Remarkably, those who took tolcapone performed better on the task.
“You have a greater number of trials where you just press the space bar,” added Winters. “You’re already primed to hit the space bar, then when a different signal comes up, you have to stop yourself and not press anything. We were measuring if they can stop, and we also want to see, when they make an error, are they making corrections afterward?”
MRI scans showed increased activation in the prefrontal cortex during the task, corroborating the belief that tolcapone enhances dopamine levels in this brain region.
Furthermore, participants reported drinking less alcohol in the week they were on the medication.
“Greater prefrontal cortex activation was associated with less drinking during that week, suggesting that the mechanism of increased control was having an effect on their behavior in the real world,” Schacht added.
“It was very gratifying to see that this medication is working in the ways that we expected it to, and that there were actually changes in the brain that associate with behavior,” added Winters. “That connection is really important.”
What’s Next?
While tolcapone has been phased out for Parkinson’s treatment, the findings open the door for developing new drugs that operate similarly to treat AUD and other substance use disorders.
Schacht, who has also researched the effects of GLP-1 agonist drugs like Ozempic on AUD, is now exploring tolcapone’s impact on patients with both AUD and attention-deficit/hyperactivity disorder (ADHD).
“Those patients are the ones who might especially benefit from being able to control their behavior more,” he said. “Because they have not only AUD, which is impairing the ‘brakes,’ but also this disorder related to difficulties with controlling impulsivity.”
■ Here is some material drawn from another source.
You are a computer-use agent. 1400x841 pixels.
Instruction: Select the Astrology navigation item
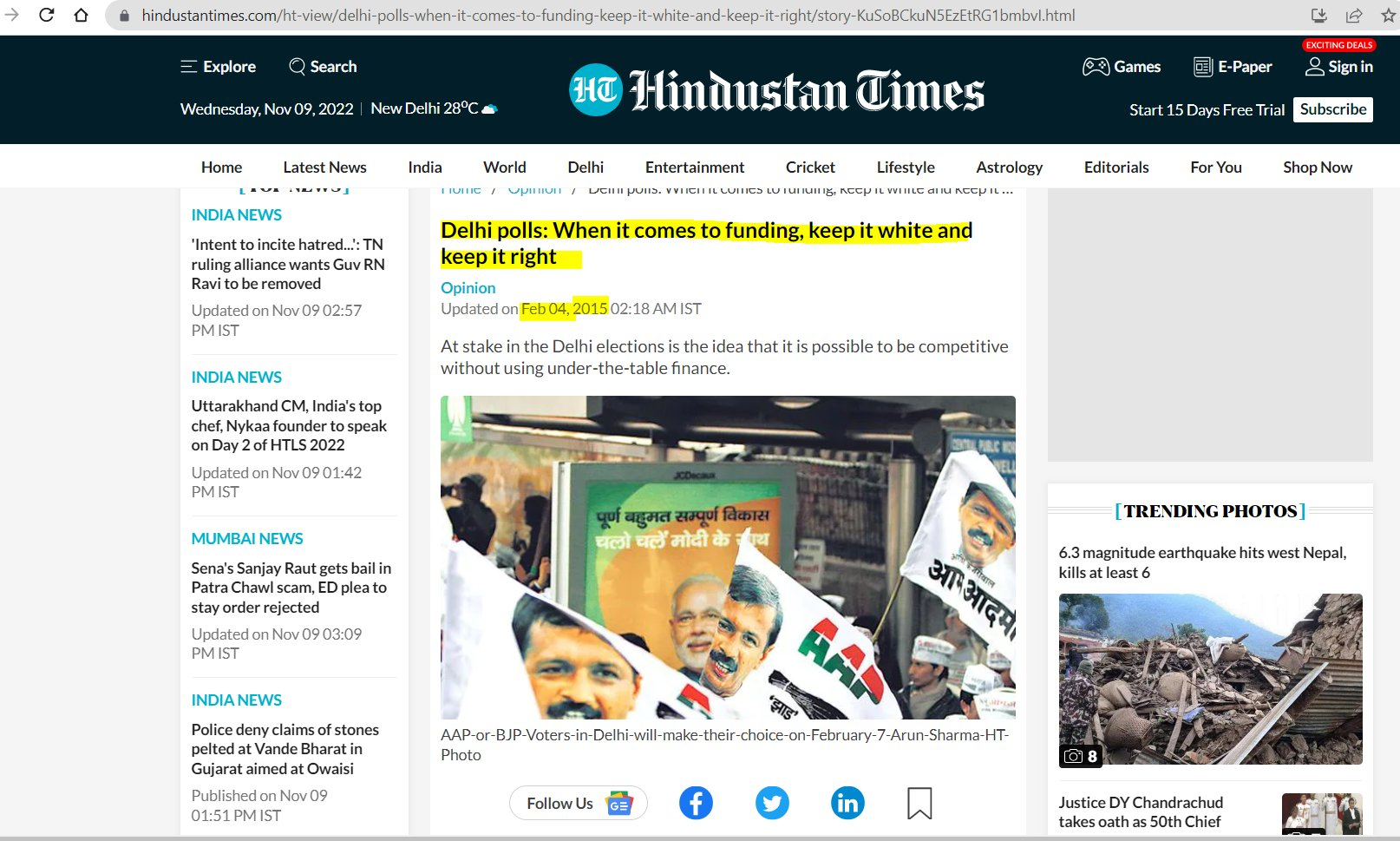[1009, 168]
The breakthrough provides a hopeful avenue for future treatments, potentially transforming the landscape of addiction therapy.
“I’ve worked in AUD medication development for a long time, and I’ve tested many medications with different mechanisms of action,” Schacht added. “It was very fulfilling to see that one that works in a different way could also be effective. It suggests that we might be able to broaden the space for what medications might be useful in this condition.”